Although the technical definitions of representation and information did not originate in the context of computation, both concepts are clearly relevant to it. More than this is required though for either of them to play a role in defining categorical bounds around computation (as opposed to merely specifying a prototype, or central tendency, for computation): computing ought not be able to exist in its absence. For representation, our example above should be sufficient to disqualify it. The learning program is clearly engaged in computation while employing referent-free structures in critical roles. It is possible to cope with this counterexample by enlarging the notion of representation to include all structures with semantics, whether procedural or declarative. However, this would deny the necessity of referents in representation—and thus in computing—and would appear to change the meaning of the term to something essentially indistinguishable from information.

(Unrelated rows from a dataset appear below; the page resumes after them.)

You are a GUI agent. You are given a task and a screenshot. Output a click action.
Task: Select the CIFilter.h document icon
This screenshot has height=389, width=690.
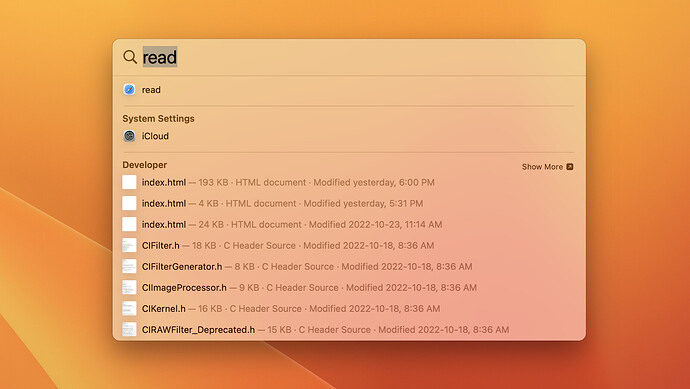point(129,246)
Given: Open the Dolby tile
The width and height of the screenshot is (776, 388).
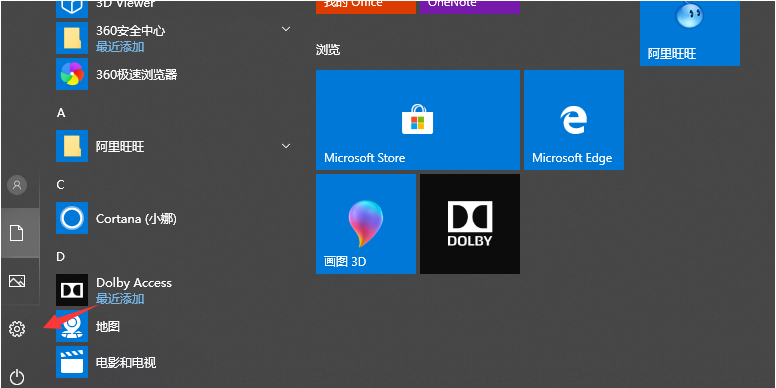Looking at the screenshot, I should tap(470, 224).

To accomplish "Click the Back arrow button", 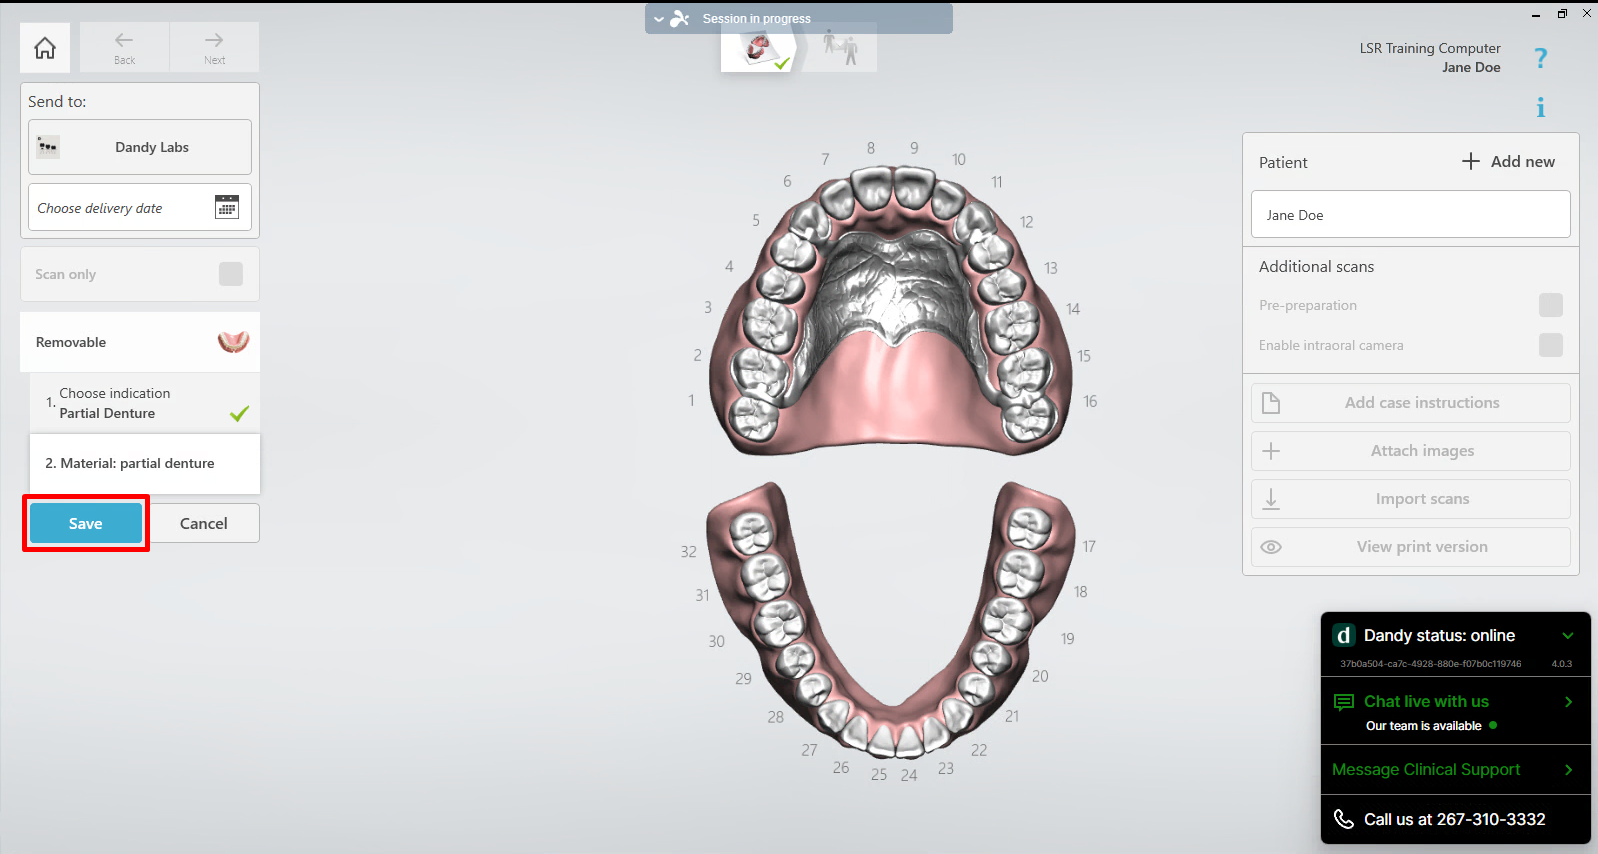I will [x=124, y=47].
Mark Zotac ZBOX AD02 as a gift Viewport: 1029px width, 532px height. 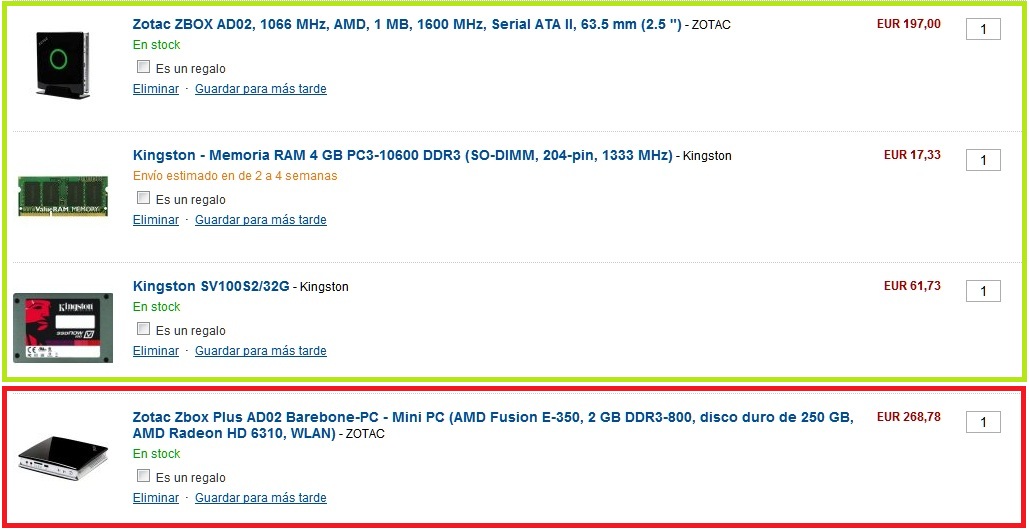[x=143, y=68]
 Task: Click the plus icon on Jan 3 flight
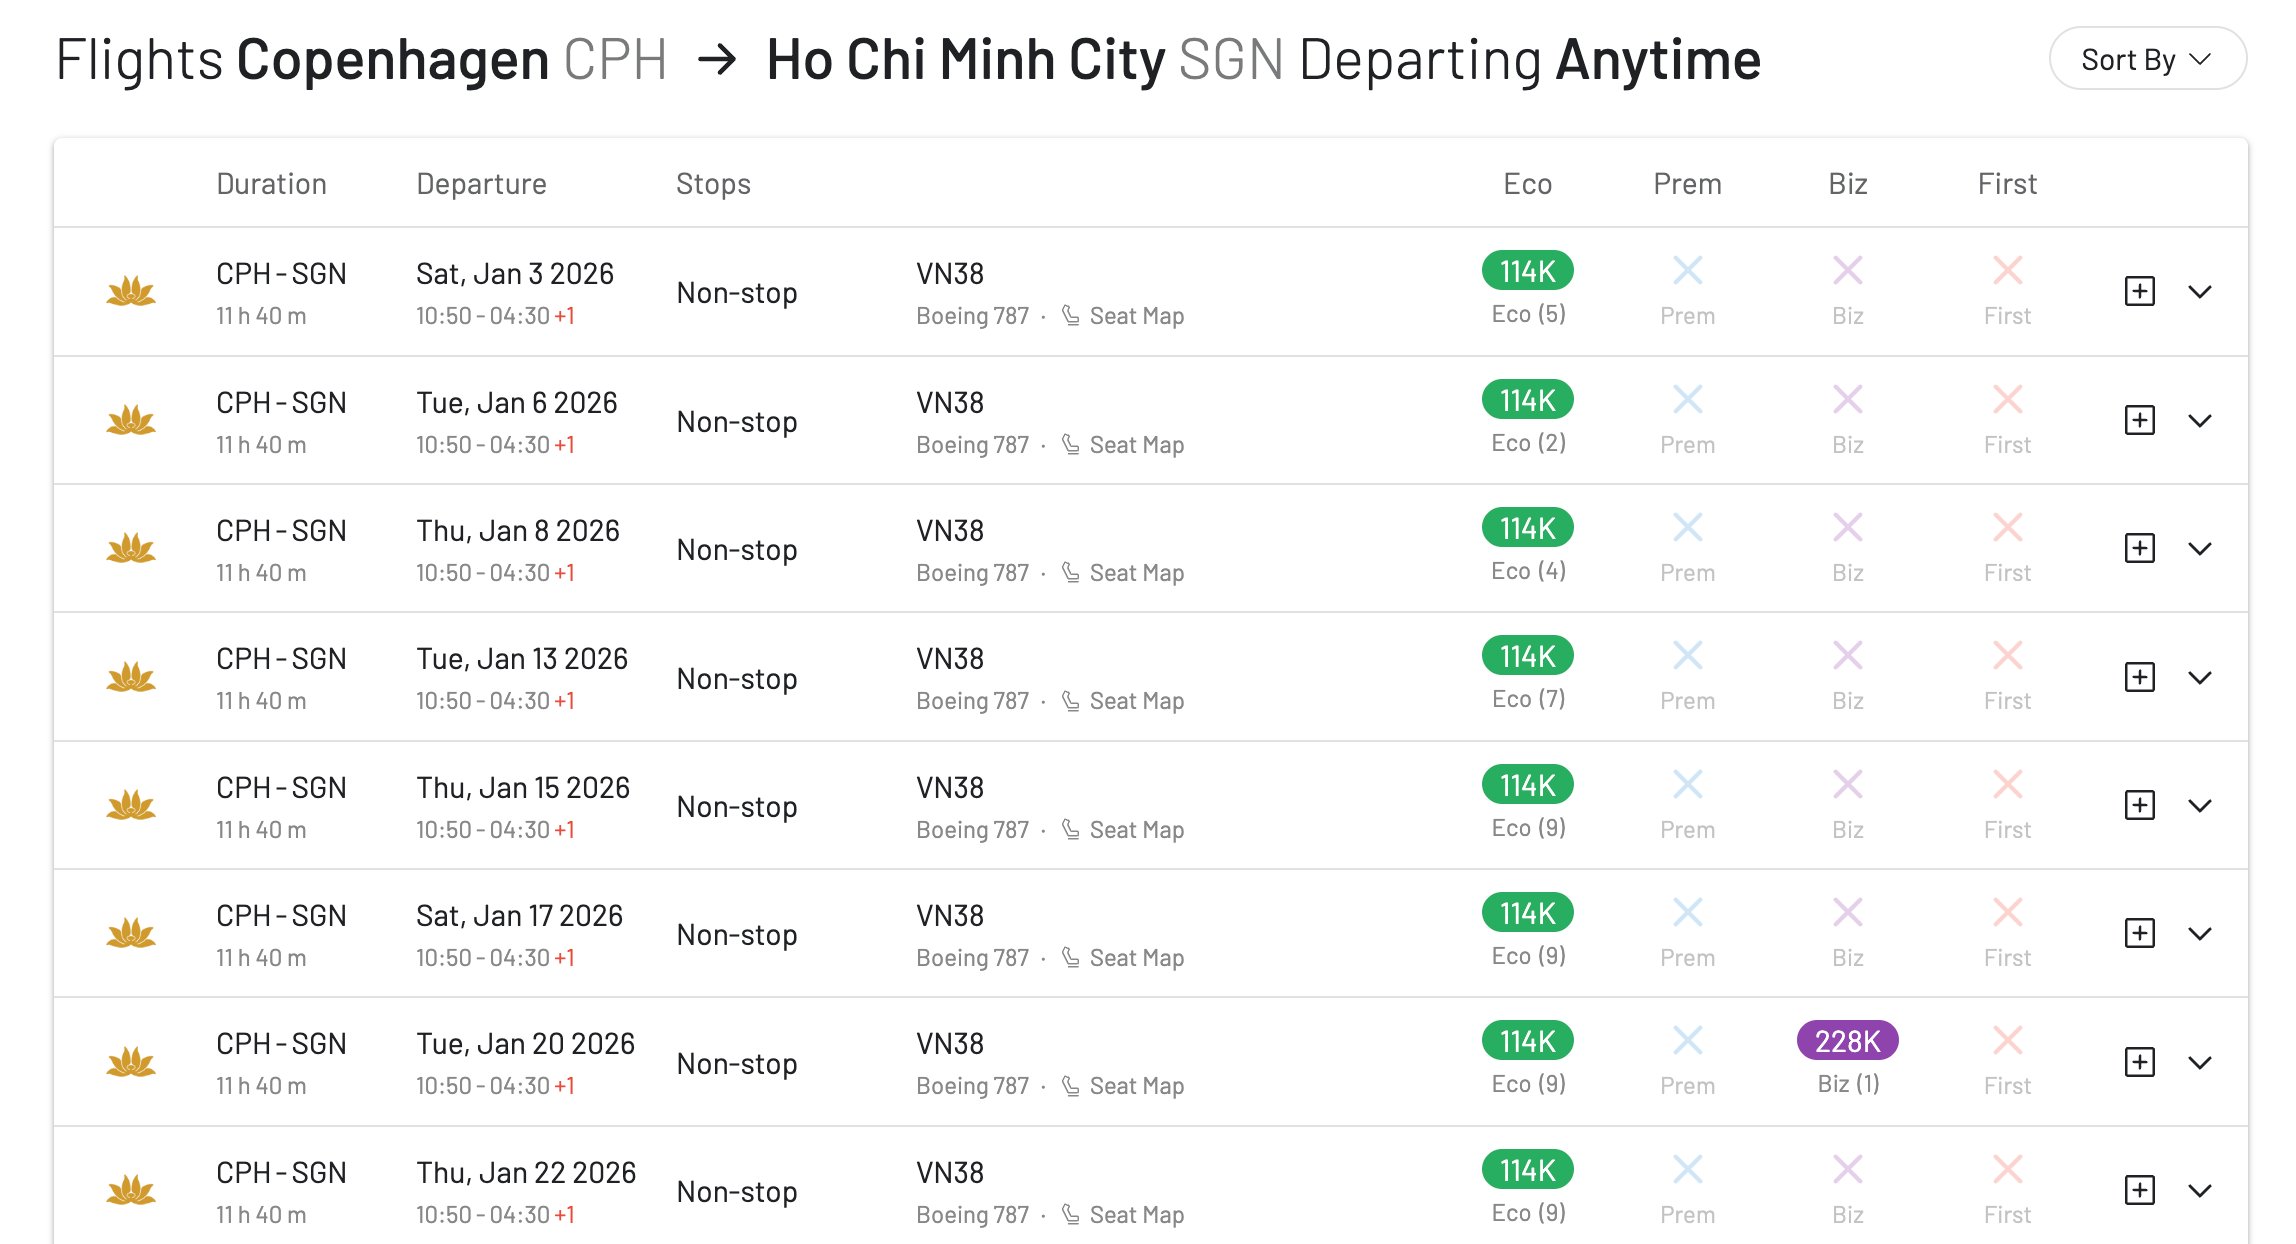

Is information essential for computing? Suppose we were to chop wood instead of logic. This would involve a transformation, but of wood rather than information, and the result would not seem anything like computation. However, if decisions—either by people or machines—are based on either the number of wood chunks or the sizes of the chunks then the wood would embody information, and the process of chopping it would amount to an information transformation. While such an argument is far from water tight, it at least provides an intuition that information is necessary, and thus justifies for the present its use as part of a working definition of computation.
One of the arguments in favor of defining computation in terms of representation is that representation plays such a central role in the human use of computers, whether humans are programming them, understanding them, proving them correct, or interacting with them (Denning, 2010b). For this reason, prototypical computations are indeed representational, with referents and all. My sense though is that this is driven more by the necessity of coherent communication between the computer and the person than by anything inherent to computation per se. If a human and a computer are to have common ground for interaction it helps if they both use structures that mean the same thing. Declarative semantics is ideal for this. Computation without this human-interaction constraint is a different matter though. While it may still involve representation, perhaps in support of common ground across multiple computations or across multiple aspects of a single computation, this does not appear to be essential for computation itself to exist.
Another argument in favor of representation, at least in contrast with information, is that representation is a clearer and less ambiguous term. The term information certainly has a wide range of meanings. The technical definition we have been working with so far provides one example. However, information also has a broader everyday meaning that covers essentially anything that conveys content. This latter usage becomes difficult to distinguish from representation. The definitional space of representation is narrower as long as you stay away from procedural semantics, but with it representation unfortunately becomes just as vague. What we are left with is a pair of terms that are essentially equivalent in their most generic senses, but where the technical definition of information seems to be a more accurate specification of what is minimally necessary for computation while the technical definition of representation may be a better characterization of most human experiences with computation. I have opted for information in my working definition because a minimal-necessity criterion, if valid, seems like a more fundamental criterion; and because misuse of a prototypical definition as categorical could lead to the exclusion of work from the field that really does belong in it.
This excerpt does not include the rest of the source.